Purchasing Health Insurance: A New Angle on Supply and Demand

July 18, 2007

Here’s an interesting and thought-provoking study. A RAND project finds that cutting insurance premiums by as much as 50% wouldn’t significantly increase the number of Americans with health insurance. This USA Today article doesn’t go into details about methodology, so a lot of questions remain unanswered.

Presumably, even half of today’s high insurance rates represents a daunting number for many of today’s uninsured. If this study is correct, only 2% of those currently without coverage would purchase insurance after a 50% premium cut.

This study will provide fuel to both sides of the health policy debate. Those who support mandates to purchase private health insurance will use it to argue that many of the uninsured are simply irresponsible. Others (like me) will say that universal access to coverage should be either very affordable or free, and that requiring lower-income Americans to give private health insurers a large chunk of their income isn’t a fair solution.

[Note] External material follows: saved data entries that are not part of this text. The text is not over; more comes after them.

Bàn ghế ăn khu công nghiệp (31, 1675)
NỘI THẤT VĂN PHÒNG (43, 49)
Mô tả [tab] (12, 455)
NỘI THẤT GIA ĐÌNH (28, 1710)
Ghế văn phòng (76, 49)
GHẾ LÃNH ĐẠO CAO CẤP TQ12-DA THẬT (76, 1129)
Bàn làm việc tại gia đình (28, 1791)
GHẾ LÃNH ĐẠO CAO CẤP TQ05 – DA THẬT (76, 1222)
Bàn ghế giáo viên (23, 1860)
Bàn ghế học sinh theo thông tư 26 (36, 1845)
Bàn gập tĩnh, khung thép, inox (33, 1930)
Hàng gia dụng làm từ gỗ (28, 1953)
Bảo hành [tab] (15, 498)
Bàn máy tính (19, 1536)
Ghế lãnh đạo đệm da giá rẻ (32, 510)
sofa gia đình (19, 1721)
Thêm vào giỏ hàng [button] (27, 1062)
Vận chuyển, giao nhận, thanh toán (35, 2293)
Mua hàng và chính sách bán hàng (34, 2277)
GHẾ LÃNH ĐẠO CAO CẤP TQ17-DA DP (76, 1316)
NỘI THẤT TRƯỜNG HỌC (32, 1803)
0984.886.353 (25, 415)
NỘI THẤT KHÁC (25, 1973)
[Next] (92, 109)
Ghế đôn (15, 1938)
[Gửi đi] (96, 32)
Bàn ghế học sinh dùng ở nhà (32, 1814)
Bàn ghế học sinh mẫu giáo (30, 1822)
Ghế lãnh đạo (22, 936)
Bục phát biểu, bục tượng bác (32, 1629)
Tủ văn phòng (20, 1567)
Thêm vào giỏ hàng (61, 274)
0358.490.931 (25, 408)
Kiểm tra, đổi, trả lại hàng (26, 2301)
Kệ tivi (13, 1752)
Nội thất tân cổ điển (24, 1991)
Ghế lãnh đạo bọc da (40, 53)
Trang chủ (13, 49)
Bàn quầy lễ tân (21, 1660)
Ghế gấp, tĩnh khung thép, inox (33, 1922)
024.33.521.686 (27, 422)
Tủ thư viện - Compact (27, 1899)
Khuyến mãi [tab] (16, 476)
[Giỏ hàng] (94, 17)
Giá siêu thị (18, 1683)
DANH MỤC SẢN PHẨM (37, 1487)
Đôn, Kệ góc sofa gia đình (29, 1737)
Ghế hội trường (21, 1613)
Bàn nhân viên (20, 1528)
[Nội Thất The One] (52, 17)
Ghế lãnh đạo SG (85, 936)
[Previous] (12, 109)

Single-payer advocates can also use this report to reinforce their position, since it suggests that pricing private health insurance to fit middle-class budgets may be impossible.

Len Nichols, an economist USA Today describes as a “centrist,” said this:  ” “The humane thing to do is have subsidies for the low-income, and they’ll buy, and then mandate coverage for the immortals.”  By “immortals,” he’s referring to people who don’t believe they’ll get sick.  That sounds reasonable, except that policymakers in Massachusetts and elsewhere have shown a certain disregard for the real-life financial pressures of the middle class.  The people Dr. Nichols pejoratively calls “immortals” may, in fact, simply be worried about making ends meet.

Until more research is conducted, this study may have something to please - or discomfit - people on all sides of the health reform question.